(Beginning of Data)

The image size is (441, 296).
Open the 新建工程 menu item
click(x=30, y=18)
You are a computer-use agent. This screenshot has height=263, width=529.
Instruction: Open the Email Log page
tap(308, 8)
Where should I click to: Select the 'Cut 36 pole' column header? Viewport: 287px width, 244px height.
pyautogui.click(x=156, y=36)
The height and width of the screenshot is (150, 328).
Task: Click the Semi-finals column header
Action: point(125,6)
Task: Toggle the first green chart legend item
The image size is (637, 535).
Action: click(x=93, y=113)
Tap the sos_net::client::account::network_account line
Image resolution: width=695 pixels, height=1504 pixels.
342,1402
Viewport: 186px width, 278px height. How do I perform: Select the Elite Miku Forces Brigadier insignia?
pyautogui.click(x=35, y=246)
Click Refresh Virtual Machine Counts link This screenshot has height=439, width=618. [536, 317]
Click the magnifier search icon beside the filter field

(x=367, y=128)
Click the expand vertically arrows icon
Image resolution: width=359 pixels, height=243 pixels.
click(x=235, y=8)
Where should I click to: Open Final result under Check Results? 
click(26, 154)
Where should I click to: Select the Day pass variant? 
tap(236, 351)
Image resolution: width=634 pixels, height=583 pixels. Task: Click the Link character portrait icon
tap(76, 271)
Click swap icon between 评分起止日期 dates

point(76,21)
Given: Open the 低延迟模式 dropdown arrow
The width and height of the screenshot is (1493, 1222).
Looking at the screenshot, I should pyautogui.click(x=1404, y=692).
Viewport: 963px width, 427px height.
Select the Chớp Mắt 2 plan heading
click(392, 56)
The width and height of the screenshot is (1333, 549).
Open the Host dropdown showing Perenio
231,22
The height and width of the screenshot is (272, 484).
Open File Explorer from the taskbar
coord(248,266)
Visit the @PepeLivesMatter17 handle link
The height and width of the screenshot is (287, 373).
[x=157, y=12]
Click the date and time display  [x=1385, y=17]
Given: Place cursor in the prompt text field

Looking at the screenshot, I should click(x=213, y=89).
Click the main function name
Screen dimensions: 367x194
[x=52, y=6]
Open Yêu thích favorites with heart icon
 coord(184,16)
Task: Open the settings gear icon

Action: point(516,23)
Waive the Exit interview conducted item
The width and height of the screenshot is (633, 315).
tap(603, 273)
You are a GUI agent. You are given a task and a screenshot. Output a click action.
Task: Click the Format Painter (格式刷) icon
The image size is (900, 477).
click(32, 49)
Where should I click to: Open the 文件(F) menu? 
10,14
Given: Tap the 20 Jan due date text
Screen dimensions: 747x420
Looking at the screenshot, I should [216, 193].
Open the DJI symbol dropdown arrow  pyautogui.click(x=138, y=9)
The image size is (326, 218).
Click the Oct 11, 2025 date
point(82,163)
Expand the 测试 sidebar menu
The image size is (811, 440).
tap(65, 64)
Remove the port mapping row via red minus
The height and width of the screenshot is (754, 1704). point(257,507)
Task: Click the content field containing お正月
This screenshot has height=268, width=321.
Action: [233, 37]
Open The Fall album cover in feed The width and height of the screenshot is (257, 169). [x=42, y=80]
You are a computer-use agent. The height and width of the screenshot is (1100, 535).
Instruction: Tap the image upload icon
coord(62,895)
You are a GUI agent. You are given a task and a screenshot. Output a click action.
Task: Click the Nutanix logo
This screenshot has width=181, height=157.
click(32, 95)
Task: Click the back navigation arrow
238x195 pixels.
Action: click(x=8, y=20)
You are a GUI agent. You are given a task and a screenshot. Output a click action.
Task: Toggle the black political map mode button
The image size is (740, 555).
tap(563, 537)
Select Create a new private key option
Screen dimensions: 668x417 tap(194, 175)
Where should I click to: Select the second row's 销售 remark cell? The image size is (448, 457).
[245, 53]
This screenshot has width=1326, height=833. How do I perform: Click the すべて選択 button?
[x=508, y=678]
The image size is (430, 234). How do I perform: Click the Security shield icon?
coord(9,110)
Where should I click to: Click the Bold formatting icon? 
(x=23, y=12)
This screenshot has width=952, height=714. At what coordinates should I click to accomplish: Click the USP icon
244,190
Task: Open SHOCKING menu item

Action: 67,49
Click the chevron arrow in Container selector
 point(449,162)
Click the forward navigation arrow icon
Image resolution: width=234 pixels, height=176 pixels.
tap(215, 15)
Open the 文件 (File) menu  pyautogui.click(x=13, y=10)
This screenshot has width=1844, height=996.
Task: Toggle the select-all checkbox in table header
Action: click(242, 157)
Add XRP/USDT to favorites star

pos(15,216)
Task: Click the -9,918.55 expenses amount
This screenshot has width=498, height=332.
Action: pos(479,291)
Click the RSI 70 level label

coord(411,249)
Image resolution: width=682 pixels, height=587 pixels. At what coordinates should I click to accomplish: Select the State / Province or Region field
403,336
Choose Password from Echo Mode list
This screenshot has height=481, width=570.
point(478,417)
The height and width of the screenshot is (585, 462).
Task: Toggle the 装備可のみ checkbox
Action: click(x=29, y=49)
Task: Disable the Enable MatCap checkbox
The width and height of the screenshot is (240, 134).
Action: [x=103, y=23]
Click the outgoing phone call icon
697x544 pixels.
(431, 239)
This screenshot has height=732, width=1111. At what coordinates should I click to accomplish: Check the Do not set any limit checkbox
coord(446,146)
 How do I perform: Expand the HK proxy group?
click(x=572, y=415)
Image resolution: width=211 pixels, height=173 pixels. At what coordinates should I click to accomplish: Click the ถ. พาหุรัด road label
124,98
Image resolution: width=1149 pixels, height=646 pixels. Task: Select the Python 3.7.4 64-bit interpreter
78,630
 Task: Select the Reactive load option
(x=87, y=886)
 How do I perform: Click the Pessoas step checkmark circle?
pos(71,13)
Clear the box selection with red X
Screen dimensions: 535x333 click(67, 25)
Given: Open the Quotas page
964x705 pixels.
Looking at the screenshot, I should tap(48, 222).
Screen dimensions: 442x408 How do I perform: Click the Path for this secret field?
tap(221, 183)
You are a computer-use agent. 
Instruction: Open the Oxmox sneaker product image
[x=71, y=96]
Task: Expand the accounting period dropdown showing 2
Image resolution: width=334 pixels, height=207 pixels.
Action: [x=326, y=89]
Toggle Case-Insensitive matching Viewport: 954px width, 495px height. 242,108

(End of Data)

Print all the records exactly as written.

The image size is (441, 296).
Open the 新建工程 menu item
click(x=30, y=18)
You are a computer-use agent. This screenshot has height=263, width=529.
Instruction: Open the Email Log page
tap(308, 8)
Where should I click to: Select the 'Cut 36 pole' column header? Viewport: 287px width, 244px height.
pyautogui.click(x=156, y=36)
The height and width of the screenshot is (150, 328).
Task: Click the Semi-finals column header
Action: point(125,6)
Task: Toggle the first green chart legend item
The image size is (637, 535).
Action: click(x=93, y=113)
Tap the sos_net::client::account::network_account line
Image resolution: width=695 pixels, height=1504 pixels.
342,1402
Viewport: 186px width, 278px height. How do I perform: Select the Elite Miku Forces Brigadier insignia?
pyautogui.click(x=35, y=246)
Click Refresh Virtual Machine Counts link This screenshot has height=439, width=618. [536, 317]
Click the magnifier search icon beside the filter field

(x=367, y=128)
Click the expand vertically arrows icon
Image resolution: width=359 pixels, height=243 pixels.
click(x=235, y=8)
Where should I click to: Open Final result under Check Results? 
click(26, 154)
Where should I click to: Select the Day pass variant? 
tap(236, 351)
Image resolution: width=634 pixels, height=583 pixels. Task: Click the Link character portrait icon
tap(76, 271)
Click swap icon between 评分起止日期 dates

point(76,21)
Given: Open the 低延迟模式 dropdown arrow
The width and height of the screenshot is (1493, 1222).
Looking at the screenshot, I should pyautogui.click(x=1404, y=692).
Viewport: 963px width, 427px height.
Select the Chớp Mắt 2 plan heading
click(392, 56)
The width and height of the screenshot is (1333, 549).
Open the Host dropdown showing Perenio
231,22
The height and width of the screenshot is (272, 484).
Open File Explorer from the taskbar
coord(248,266)
Visit the @PepeLivesMatter17 handle link
The height and width of the screenshot is (287, 373).
[x=157, y=12]
Click the date and time display  [x=1385, y=17]
Given: Place cursor in the prompt text field

Looking at the screenshot, I should click(x=213, y=89).
Click the main function name
Screen dimensions: 367x194
[x=52, y=6]
Open Yêu thích favorites with heart icon
 coord(184,16)
Task: Open the settings gear icon

Action: point(516,23)
Waive the Exit interview conducted item
The width and height of the screenshot is (633, 315).
tap(603, 273)
You are a GUI agent. You are given a task and a screenshot. Output a click action.
Task: Click the Format Painter (格式刷) icon
The image size is (900, 477).
click(32, 49)
Where should I click to: Open the 文件(F) menu? 
10,14
Given: Tap the 20 Jan due date text
Screen dimensions: 747x420
Looking at the screenshot, I should [216, 193].
Open the DJI symbol dropdown arrow  pyautogui.click(x=138, y=9)
The image size is (326, 218).
Click the Oct 11, 2025 date
point(82,163)
Expand the 测试 sidebar menu
The image size is (811, 440).
tap(65, 64)
Remove the port mapping row via red minus
The height and width of the screenshot is (754, 1704). point(257,507)
Task: Click the content field containing お正月
This screenshot has height=268, width=321.
Action: [233, 37]
Open The Fall album cover in feed The width and height of the screenshot is (257, 169). [x=42, y=80]
You are a computer-use agent. The height and width of the screenshot is (1100, 535).
Instruction: Tap the image upload icon
coord(62,895)
You are a GUI agent. You are given a task and a screenshot. Output a click action.
Task: Click the Nutanix logo
This screenshot has width=181, height=157.
click(32, 95)
Task: Click the back navigation arrow
238x195 pixels.
Action: click(x=8, y=20)
You are a GUI agent. You are given a task and a screenshot. Output a click action.
Task: Toggle the black political map mode button
The image size is (740, 555).
tap(563, 537)
Select Create a new private key option
Screen dimensions: 668x417 tap(194, 175)
Where should I click to: Select the second row's 销售 remark cell? The image size is (448, 457).
[245, 53]
This screenshot has width=1326, height=833. How do I perform: Click the すべて選択 button?
[x=508, y=678]
The image size is (430, 234). How do I perform: Click the Security shield icon?
coord(9,110)
Where should I click to: Click the Bold formatting icon? 
(x=23, y=12)
This screenshot has width=952, height=714. At what coordinates should I click to accomplish: Click the USP icon
244,190
Task: Open SHOCKING menu item

Action: 67,49
Click the chevron arrow in Container selector
 point(449,162)
Click the forward navigation arrow icon
Image resolution: width=234 pixels, height=176 pixels.
tap(215, 15)
Open the 文件 (File) menu  pyautogui.click(x=13, y=10)
This screenshot has width=1844, height=996.
Task: Toggle the select-all checkbox in table header
Action: click(242, 157)
Add XRP/USDT to favorites star

pos(15,216)
Task: Click the -9,918.55 expenses amount
This screenshot has width=498, height=332.
Action: pos(479,291)
Click the RSI 70 level label

coord(411,249)
Image resolution: width=682 pixels, height=587 pixels. At what coordinates should I click to accomplish: Select the State / Province or Region field
403,336
Choose Password from Echo Mode list
This screenshot has height=481, width=570.
point(478,417)
The height and width of the screenshot is (585, 462).
Task: Toggle the 装備可のみ checkbox
Action: click(x=29, y=49)
Task: Disable the Enable MatCap checkbox
The width and height of the screenshot is (240, 134).
Action: [x=103, y=23]
Click the outgoing phone call icon
697x544 pixels.
(431, 239)
This screenshot has height=732, width=1111. At what coordinates should I click to accomplish: Check the Do not set any limit checkbox
coord(446,146)
 How do I perform: Expand the HK proxy group?
click(x=572, y=415)
Image resolution: width=211 pixels, height=173 pixels. At what coordinates should I click to accomplish: Click the ถ. พาหุรัด road label
124,98
Image resolution: width=1149 pixels, height=646 pixels. Task: Select the Python 3.7.4 64-bit interpreter
78,630
 Task: Select the Reactive load option
(x=87, y=886)
 How do I perform: Click the Pessoas step checkmark circle?
pos(71,13)
Clear the box selection with red X
Screen dimensions: 535x333 click(67, 25)
Given: Open the Quotas page
964x705 pixels.
Looking at the screenshot, I should tap(48, 222).
Screen dimensions: 442x408 How do I perform: Click the Path for this secret field?
tap(221, 183)
You are a computer-use agent. 
Instruction: Open the Oxmox sneaker product image
[x=71, y=96]
Task: Expand the accounting period dropdown showing 2
Image resolution: width=334 pixels, height=207 pixels.
Action: [x=326, y=89]
Toggle Case-Insensitive matching Viewport: 954px width, 495px height. 242,108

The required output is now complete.